Yo colaboraba con algunas de ellas dando conferencias y charlas en escuelas sobre animales en peligros de extinción, así como asistiendo a sus marchas”, añadió Thorn, quien señaló que además de estos avances es necesario combatir un flagelo que no ha sido atacado oportunamente como el tráfico de animales.
“Con los animales que trafica se comete un grave error, porque se está comercializando con animales en peligro de extinción. Muchas personas no se informan y desconocen los cuidados básicos de las aves, como una alimentación saludable que no tiene que estar basada en solo semillas y agua, así como una ingesta adecuada de calcio. Las medidas que se deben tomar por parte del gobierno no es quitar solamente a los animales traficados, sino proteger los hábitat y nidos de donde son extraídos”, puntualizó la ornitóloga.
Asistencia.
“En el país solo hay 16 veterinarias de especies pequeñas y realmente todavía no hay suficiente demanda económica, para tanto veterinario. La mayoría de estos se dedican al ganado. Otro de los motivos es que no hay especialista, por ejemplo en Estados Unidos es más fácil ser doctor que veterinario. Para ser un buen veterinario debe contar con todas las especialidades humanas como: ortopedia, oncología y dermatología. Se ha abierto aparentemente en Olancho una veterinaria, pero creo que solo está enfocada en las clases generales, porque no se tienen especialistas, así que sería bueno que los jóvenes busquen especializarse en un área tan necesaria para el país”.

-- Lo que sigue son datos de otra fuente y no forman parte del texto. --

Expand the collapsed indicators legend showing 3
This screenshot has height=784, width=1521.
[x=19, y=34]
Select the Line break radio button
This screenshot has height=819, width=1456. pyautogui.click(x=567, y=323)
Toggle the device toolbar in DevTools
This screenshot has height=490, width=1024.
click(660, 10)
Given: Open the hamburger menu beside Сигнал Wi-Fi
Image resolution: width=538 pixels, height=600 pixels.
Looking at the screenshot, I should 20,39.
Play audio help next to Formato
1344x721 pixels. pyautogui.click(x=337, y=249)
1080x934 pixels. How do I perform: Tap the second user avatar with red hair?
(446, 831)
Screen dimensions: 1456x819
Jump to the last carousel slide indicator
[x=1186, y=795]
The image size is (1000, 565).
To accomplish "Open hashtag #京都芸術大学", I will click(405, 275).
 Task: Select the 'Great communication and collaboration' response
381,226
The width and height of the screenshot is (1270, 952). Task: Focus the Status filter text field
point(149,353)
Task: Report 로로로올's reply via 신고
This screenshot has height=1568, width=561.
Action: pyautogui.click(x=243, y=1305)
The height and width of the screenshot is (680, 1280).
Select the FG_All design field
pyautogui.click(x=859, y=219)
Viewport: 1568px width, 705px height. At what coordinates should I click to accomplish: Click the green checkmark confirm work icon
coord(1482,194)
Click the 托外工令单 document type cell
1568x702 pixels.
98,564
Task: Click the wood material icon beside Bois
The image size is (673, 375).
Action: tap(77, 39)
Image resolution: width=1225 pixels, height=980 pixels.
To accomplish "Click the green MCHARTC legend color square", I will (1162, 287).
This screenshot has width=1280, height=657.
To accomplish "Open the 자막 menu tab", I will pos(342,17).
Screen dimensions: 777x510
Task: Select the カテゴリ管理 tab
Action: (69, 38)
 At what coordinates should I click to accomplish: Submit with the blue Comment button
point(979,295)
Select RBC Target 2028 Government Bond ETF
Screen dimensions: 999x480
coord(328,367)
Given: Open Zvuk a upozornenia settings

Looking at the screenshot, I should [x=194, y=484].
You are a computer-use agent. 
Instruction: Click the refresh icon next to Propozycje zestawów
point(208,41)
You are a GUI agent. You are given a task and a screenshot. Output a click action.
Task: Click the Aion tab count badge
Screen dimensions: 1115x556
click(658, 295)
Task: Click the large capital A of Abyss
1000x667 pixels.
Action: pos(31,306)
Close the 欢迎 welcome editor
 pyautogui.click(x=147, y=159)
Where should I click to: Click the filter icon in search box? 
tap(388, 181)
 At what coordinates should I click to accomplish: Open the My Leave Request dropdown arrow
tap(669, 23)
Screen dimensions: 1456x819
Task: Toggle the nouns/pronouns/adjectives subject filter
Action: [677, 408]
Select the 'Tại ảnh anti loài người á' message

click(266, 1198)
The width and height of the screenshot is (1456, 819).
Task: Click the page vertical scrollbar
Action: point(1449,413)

Según Thorn, los estudiantes de biología deben especializarse para ofrecerle más al país.
La biología quiere decir “estudio de la vida”, esto es una profesión con un mundo de posibilidades como: la microbiología, biología de invertebrados, de vertebrados, comportamiento, evolución, genética y un sin número de cosas más, siendo una carrera que nunca se deja de estudiar”, incentivó la protectora de animales.
Agregó que es necesario que los escolares aprendan más sobre las especies de animales existentes en Honduras, en vez de educarlos más sobre especies extranjeras como el oso polar.